## Task instructions:
Copy the data precisely, keeping every character.

(Data extracted from a collection)
══════

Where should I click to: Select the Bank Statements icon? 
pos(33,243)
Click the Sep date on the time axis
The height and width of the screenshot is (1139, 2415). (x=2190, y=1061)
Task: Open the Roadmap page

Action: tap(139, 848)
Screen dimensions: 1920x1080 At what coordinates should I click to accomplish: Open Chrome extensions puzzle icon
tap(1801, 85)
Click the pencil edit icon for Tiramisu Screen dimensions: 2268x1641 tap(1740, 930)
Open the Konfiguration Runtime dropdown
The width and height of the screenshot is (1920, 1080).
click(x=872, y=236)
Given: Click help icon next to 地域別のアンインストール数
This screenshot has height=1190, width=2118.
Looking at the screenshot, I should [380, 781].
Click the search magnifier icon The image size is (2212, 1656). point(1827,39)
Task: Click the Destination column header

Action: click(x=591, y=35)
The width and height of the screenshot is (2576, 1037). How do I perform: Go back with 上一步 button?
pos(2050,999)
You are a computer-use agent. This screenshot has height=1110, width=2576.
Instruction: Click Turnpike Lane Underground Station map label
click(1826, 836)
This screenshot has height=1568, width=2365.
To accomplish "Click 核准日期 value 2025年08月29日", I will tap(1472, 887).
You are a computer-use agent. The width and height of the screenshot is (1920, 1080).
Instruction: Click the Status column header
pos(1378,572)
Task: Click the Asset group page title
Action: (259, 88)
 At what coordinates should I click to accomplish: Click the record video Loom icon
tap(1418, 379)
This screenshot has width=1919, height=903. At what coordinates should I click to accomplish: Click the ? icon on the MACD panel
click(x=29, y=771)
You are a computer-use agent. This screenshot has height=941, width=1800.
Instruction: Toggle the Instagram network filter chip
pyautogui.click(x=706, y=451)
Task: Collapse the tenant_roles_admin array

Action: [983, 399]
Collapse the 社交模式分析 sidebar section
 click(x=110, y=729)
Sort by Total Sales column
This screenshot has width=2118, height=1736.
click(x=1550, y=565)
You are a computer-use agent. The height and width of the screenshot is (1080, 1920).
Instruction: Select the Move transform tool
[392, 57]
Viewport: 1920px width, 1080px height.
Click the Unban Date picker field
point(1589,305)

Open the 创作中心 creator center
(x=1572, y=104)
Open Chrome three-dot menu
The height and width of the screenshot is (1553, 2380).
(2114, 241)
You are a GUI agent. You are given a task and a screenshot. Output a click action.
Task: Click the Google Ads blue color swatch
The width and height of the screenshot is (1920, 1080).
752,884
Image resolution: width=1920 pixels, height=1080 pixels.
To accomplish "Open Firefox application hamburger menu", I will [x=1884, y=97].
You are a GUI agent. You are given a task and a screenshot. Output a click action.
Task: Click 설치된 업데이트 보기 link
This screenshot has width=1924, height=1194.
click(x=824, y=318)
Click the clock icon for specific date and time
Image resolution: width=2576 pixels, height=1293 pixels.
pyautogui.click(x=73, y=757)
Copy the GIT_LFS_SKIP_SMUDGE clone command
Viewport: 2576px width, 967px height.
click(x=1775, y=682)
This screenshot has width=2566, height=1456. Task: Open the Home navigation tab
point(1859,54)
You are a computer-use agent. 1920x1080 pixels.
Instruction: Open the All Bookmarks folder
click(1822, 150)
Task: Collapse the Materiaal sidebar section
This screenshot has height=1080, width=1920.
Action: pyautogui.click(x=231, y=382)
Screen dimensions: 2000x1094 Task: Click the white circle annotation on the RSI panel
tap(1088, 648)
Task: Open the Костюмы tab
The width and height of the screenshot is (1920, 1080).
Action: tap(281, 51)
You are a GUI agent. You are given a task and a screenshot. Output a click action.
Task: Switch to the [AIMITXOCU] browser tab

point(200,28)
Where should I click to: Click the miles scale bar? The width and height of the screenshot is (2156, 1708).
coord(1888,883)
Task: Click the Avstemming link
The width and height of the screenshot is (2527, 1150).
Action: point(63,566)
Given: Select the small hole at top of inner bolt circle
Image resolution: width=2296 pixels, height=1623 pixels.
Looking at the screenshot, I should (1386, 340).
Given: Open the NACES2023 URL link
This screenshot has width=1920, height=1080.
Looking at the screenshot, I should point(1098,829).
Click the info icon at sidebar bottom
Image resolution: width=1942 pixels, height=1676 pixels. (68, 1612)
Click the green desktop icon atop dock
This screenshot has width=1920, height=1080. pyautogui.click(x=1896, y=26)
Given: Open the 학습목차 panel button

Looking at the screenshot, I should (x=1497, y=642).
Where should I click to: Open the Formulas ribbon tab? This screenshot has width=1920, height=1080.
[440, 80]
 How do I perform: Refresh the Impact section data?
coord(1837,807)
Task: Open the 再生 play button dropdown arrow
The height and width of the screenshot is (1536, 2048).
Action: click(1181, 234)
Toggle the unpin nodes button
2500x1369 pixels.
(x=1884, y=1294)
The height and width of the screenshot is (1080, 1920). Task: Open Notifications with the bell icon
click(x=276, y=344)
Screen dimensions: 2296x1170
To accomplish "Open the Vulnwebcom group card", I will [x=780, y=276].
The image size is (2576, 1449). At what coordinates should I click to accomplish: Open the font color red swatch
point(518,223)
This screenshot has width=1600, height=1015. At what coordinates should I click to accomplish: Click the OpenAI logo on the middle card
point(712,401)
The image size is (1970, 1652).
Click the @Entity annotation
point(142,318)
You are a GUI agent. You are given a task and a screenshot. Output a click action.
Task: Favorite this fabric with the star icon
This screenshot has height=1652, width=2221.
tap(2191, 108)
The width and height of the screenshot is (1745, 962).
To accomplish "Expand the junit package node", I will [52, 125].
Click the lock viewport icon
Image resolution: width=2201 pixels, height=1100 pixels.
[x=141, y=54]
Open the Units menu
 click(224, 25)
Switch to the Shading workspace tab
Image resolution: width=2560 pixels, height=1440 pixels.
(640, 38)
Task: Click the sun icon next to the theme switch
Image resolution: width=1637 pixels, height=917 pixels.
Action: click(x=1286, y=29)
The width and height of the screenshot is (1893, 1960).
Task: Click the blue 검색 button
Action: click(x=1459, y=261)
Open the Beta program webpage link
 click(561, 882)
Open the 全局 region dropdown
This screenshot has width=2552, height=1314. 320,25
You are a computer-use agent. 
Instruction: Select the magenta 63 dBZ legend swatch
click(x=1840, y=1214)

══════

## Response:
Where should I click to: Select the Bank Statements icon? 
pos(33,243)
Click the Sep date on the time axis
The height and width of the screenshot is (1139, 2415). (x=2190, y=1061)
Task: Open the Roadmap page

Action: tap(139, 848)
Screen dimensions: 1920x1080 At what coordinates should I click to accomplish: Open Chrome extensions puzzle icon
tap(1801, 85)
Click the pencil edit icon for Tiramisu Screen dimensions: 2268x1641 tap(1740, 930)
Open the Konfiguration Runtime dropdown
The width and height of the screenshot is (1920, 1080).
click(x=872, y=236)
Given: Click help icon next to 地域別のアンインストール数
This screenshot has height=1190, width=2118.
Looking at the screenshot, I should [380, 781].
Click the search magnifier icon The image size is (2212, 1656). point(1827,39)
Task: Click the Destination column header

Action: click(x=591, y=35)
The width and height of the screenshot is (2576, 1037). How do I perform: Go back with 上一步 button?
pos(2050,999)
You are a computer-use agent. This screenshot has height=1110, width=2576.
Instruction: Click Turnpike Lane Underground Station map label
click(1826, 836)
This screenshot has height=1568, width=2365.
To accomplish "Click 核准日期 value 2025年08月29日", I will tap(1472, 887).
You are a computer-use agent. The width and height of the screenshot is (1920, 1080).
Instruction: Click the Status column header
pos(1378,572)
Task: Click the Asset group page title
Action: (259, 88)
 At what coordinates should I click to accomplish: Click the record video Loom icon
tap(1418, 379)
This screenshot has width=1919, height=903. At what coordinates should I click to accomplish: Click the ? icon on the MACD panel
click(x=29, y=771)
You are a computer-use agent. This screenshot has height=941, width=1800.
Instruction: Toggle the Instagram network filter chip
pyautogui.click(x=706, y=451)
Task: Collapse the tenant_roles_admin array

Action: [983, 399]
Collapse the 社交模式分析 sidebar section
 click(x=110, y=729)
Sort by Total Sales column
This screenshot has width=2118, height=1736.
click(x=1550, y=565)
You are a computer-use agent. The height and width of the screenshot is (1080, 1920).
Instruction: Select the Move transform tool
[392, 57]
Viewport: 1920px width, 1080px height.
Click the Unban Date picker field
point(1589,305)

Open the 创作中心 creator center
(x=1572, y=104)
Open Chrome three-dot menu
The height and width of the screenshot is (1553, 2380).
(2114, 241)
You are a GUI agent. You are given a task and a screenshot. Output a click action.
Task: Click the Google Ads blue color swatch
The width and height of the screenshot is (1920, 1080).
752,884
Image resolution: width=1920 pixels, height=1080 pixels.
To accomplish "Open Firefox application hamburger menu", I will [x=1884, y=97].
You are a GUI agent. You are given a task and a screenshot. Output a click action.
Task: Click 설치된 업데이트 보기 link
This screenshot has width=1924, height=1194.
click(x=824, y=318)
Click the clock icon for specific date and time
Image resolution: width=2576 pixels, height=1293 pixels.
pyautogui.click(x=73, y=757)
Copy the GIT_LFS_SKIP_SMUDGE clone command
Viewport: 2576px width, 967px height.
click(x=1775, y=682)
This screenshot has width=2566, height=1456. Task: Open the Home navigation tab
point(1859,54)
You are a computer-use agent. 1920x1080 pixels.
Instruction: Open the All Bookmarks folder
click(1822, 150)
Task: Collapse the Materiaal sidebar section
This screenshot has height=1080, width=1920.
Action: pyautogui.click(x=231, y=382)
Screen dimensions: 2000x1094 Task: Click the white circle annotation on the RSI panel
tap(1088, 648)
Task: Open the Костюмы tab
The width and height of the screenshot is (1920, 1080).
Action: tap(281, 51)
You are a GUI agent. You are given a task and a screenshot. Output a click action.
Task: Switch to the [AIMITXOCU] browser tab

point(200,28)
Where should I click to: Click the miles scale bar? The width and height of the screenshot is (2156, 1708).
coord(1888,883)
Task: Click the Avstemming link
The width and height of the screenshot is (2527, 1150).
Action: point(63,566)
Given: Select the small hole at top of inner bolt circle
Image resolution: width=2296 pixels, height=1623 pixels.
Looking at the screenshot, I should (1386, 340).
Given: Open the NACES2023 URL link
This screenshot has width=1920, height=1080.
Looking at the screenshot, I should point(1098,829).
Click the info icon at sidebar bottom
Image resolution: width=1942 pixels, height=1676 pixels. (68, 1612)
Click the green desktop icon atop dock
This screenshot has width=1920, height=1080. pyautogui.click(x=1896, y=26)
Given: Open the 학습목차 panel button

Looking at the screenshot, I should (x=1497, y=642).
Where should I click to: Open the Formulas ribbon tab? This screenshot has width=1920, height=1080.
[440, 80]
 How do I perform: Refresh the Impact section data?
coord(1837,807)
Task: Open the 再生 play button dropdown arrow
The height and width of the screenshot is (1536, 2048).
Action: click(1181, 234)
Toggle the unpin nodes button
2500x1369 pixels.
(x=1884, y=1294)
The height and width of the screenshot is (1080, 1920). Task: Open Notifications with the bell icon
click(x=276, y=344)
Screen dimensions: 2296x1170
To accomplish "Open the Vulnwebcom group card", I will [x=780, y=276].
The image size is (2576, 1449). At what coordinates should I click to accomplish: Open the font color red swatch
point(518,223)
This screenshot has width=1600, height=1015. At what coordinates should I click to accomplish: Click the OpenAI logo on the middle card
point(712,401)
The image size is (1970, 1652).
Click the @Entity annotation
point(142,318)
You are a GUI agent. You are given a task and a screenshot. Output a click action.
Task: Favorite this fabric with the star icon
This screenshot has height=1652, width=2221.
tap(2191, 108)
The width and height of the screenshot is (1745, 962).
To accomplish "Expand the junit package node", I will [52, 125].
Click the lock viewport icon
Image resolution: width=2201 pixels, height=1100 pixels.
[x=141, y=54]
Open the Units menu
 click(224, 25)
Switch to the Shading workspace tab
Image resolution: width=2560 pixels, height=1440 pixels.
(640, 38)
Task: Click the sun icon next to the theme switch
Image resolution: width=1637 pixels, height=917 pixels.
Action: click(x=1286, y=29)
The width and height of the screenshot is (1893, 1960).
Task: Click the blue 검색 button
Action: click(x=1459, y=261)
Open the Beta program webpage link
 click(561, 882)
Open the 全局 region dropdown
This screenshot has width=2552, height=1314. 320,25
You are a computer-use agent. 
Instruction: Select the magenta 63 dBZ legend swatch
click(x=1840, y=1214)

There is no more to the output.